#### Work item
The line containing "Viewport: 896px width, 1371px" marks the start; extract exactly from it through the last line of the entries, and omit any pictures.

#### Data section
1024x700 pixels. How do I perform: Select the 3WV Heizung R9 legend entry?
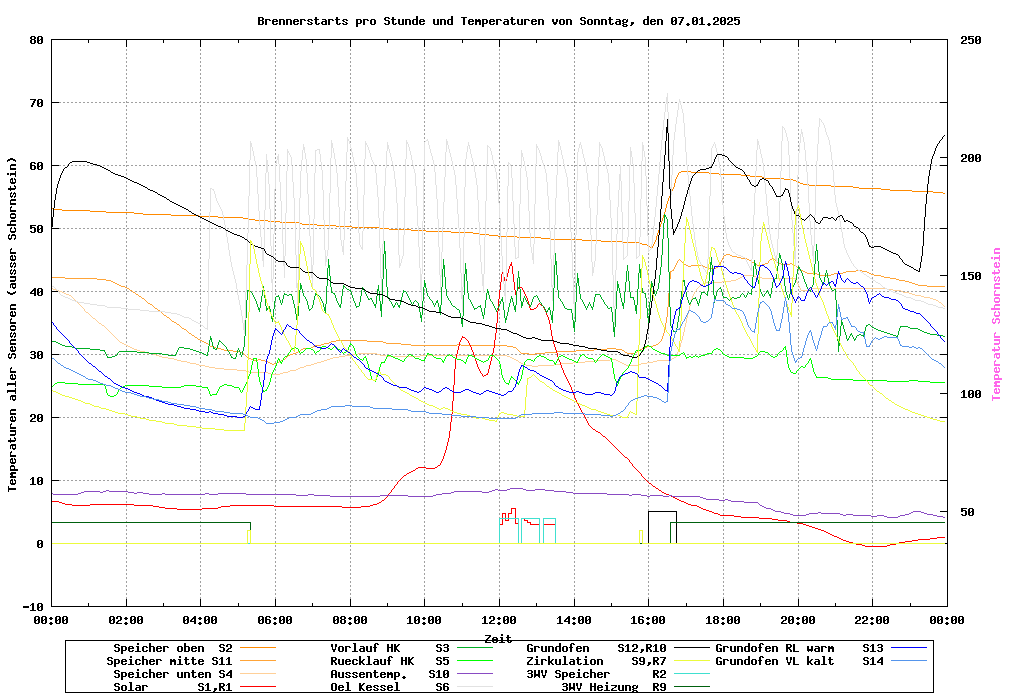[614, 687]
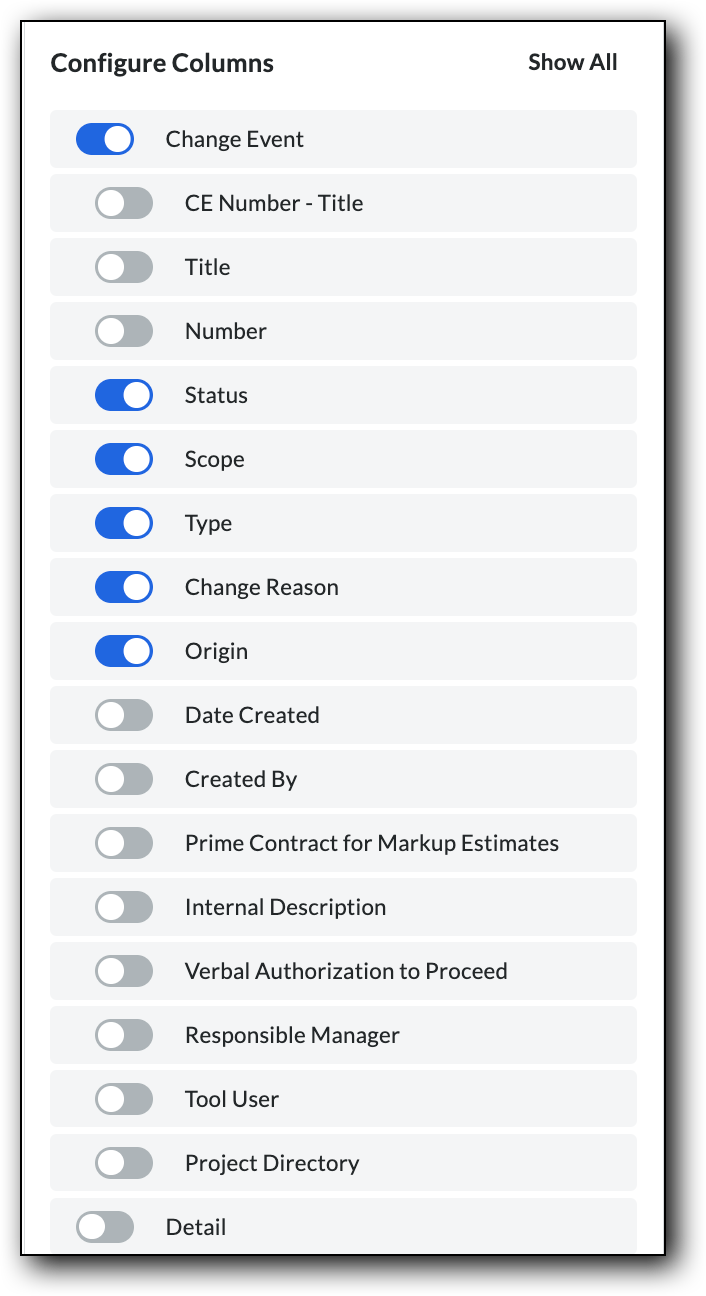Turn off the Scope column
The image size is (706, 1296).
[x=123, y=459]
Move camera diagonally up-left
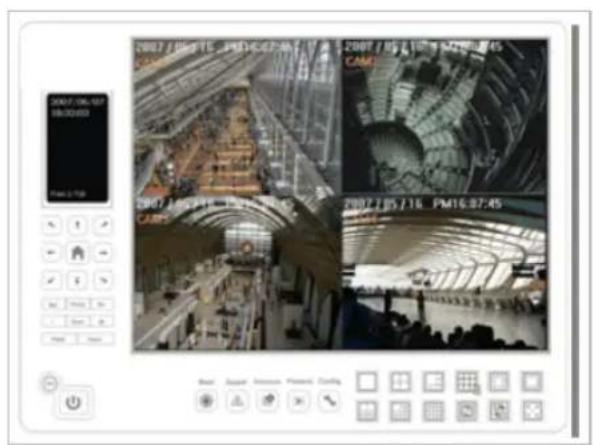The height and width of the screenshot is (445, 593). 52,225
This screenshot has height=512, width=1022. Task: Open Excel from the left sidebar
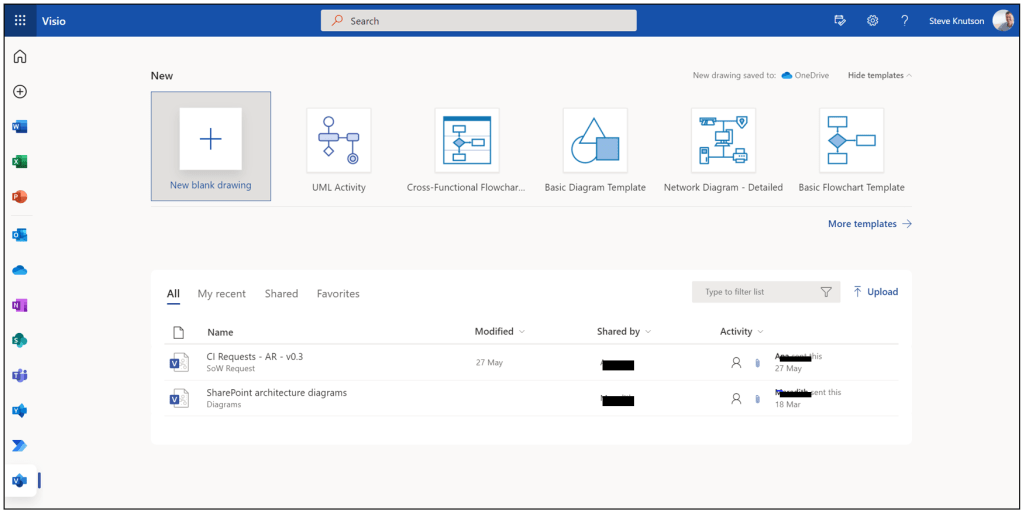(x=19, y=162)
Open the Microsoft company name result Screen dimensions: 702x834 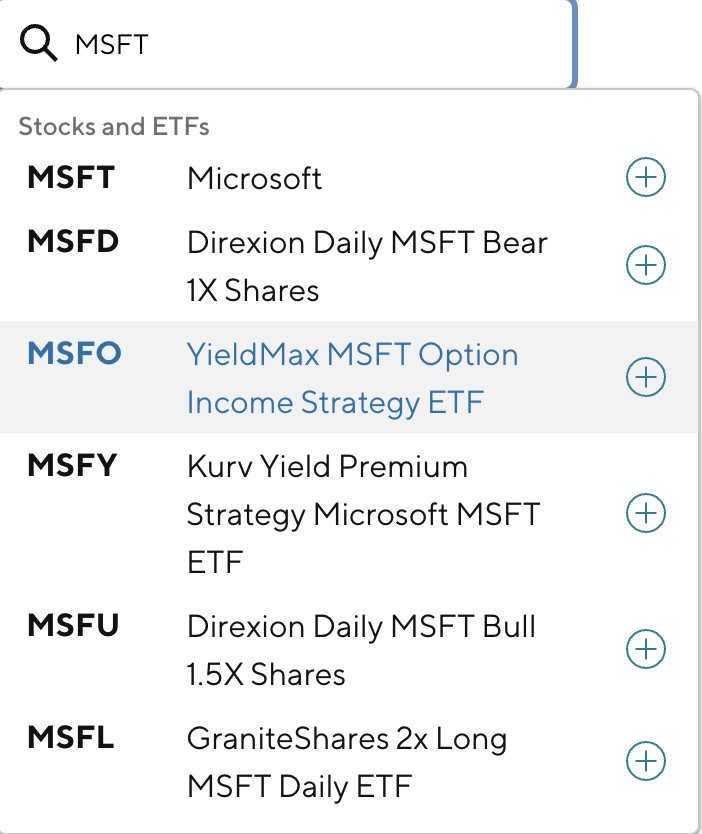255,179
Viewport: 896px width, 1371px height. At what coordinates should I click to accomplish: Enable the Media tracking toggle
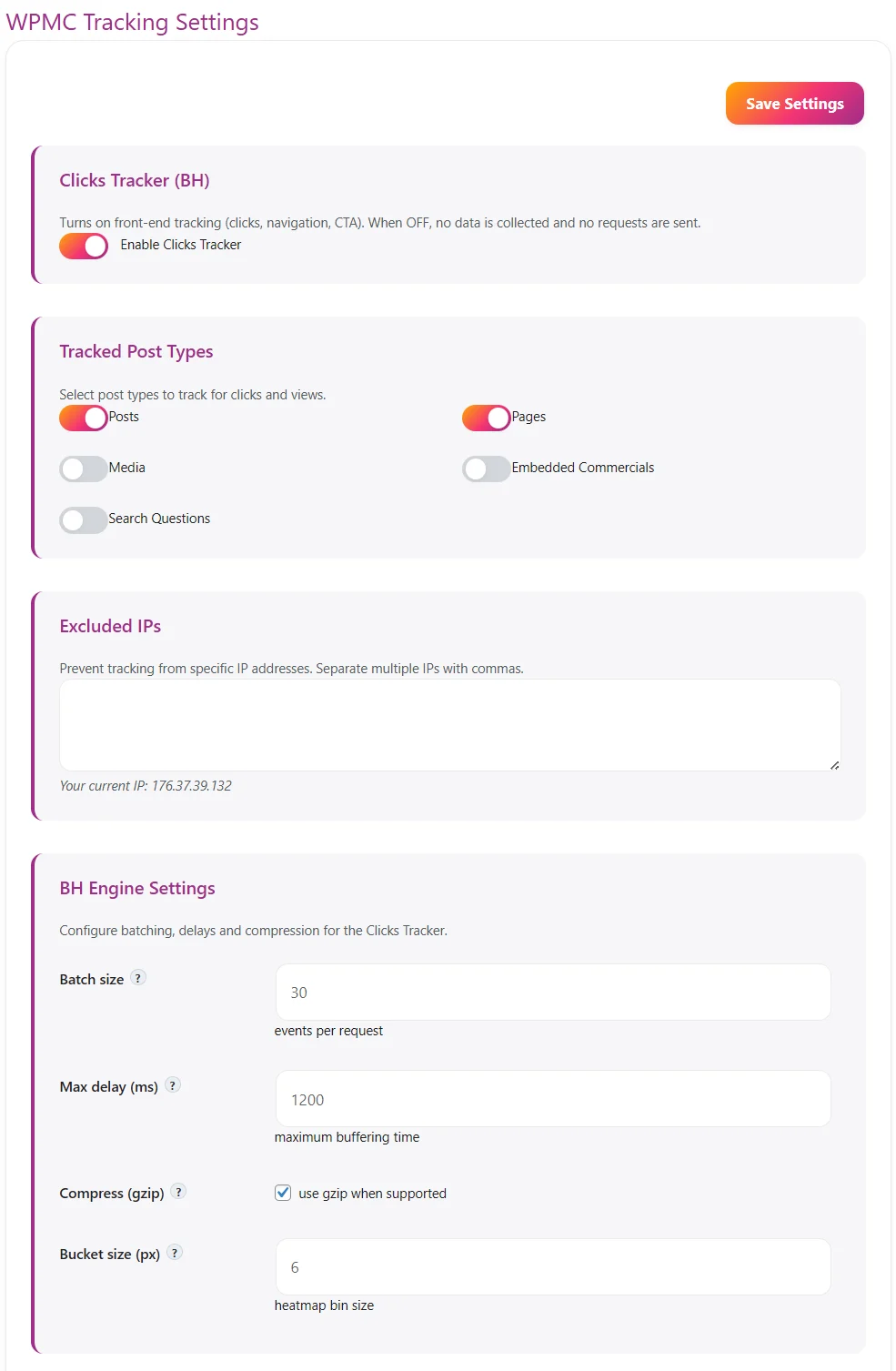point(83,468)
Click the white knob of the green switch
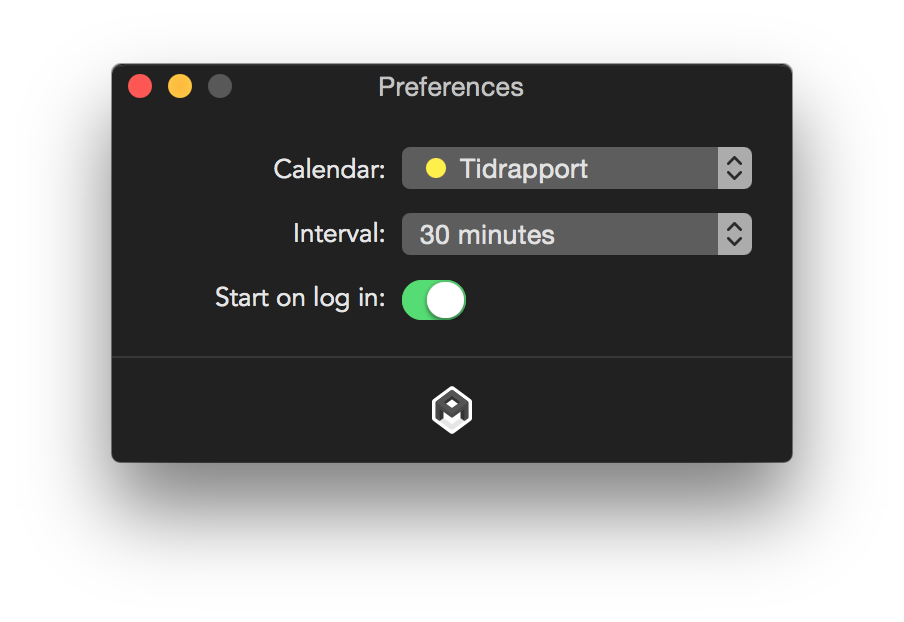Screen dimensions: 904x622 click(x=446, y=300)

#### Exercise output
Viewport: 896px width, 1371px height. At what coordinates should I click to accomplish: Enable the Media tracking toggle
point(83,468)
Click the white knob of the green switch
Screen dimensions: 904x622 click(x=446, y=300)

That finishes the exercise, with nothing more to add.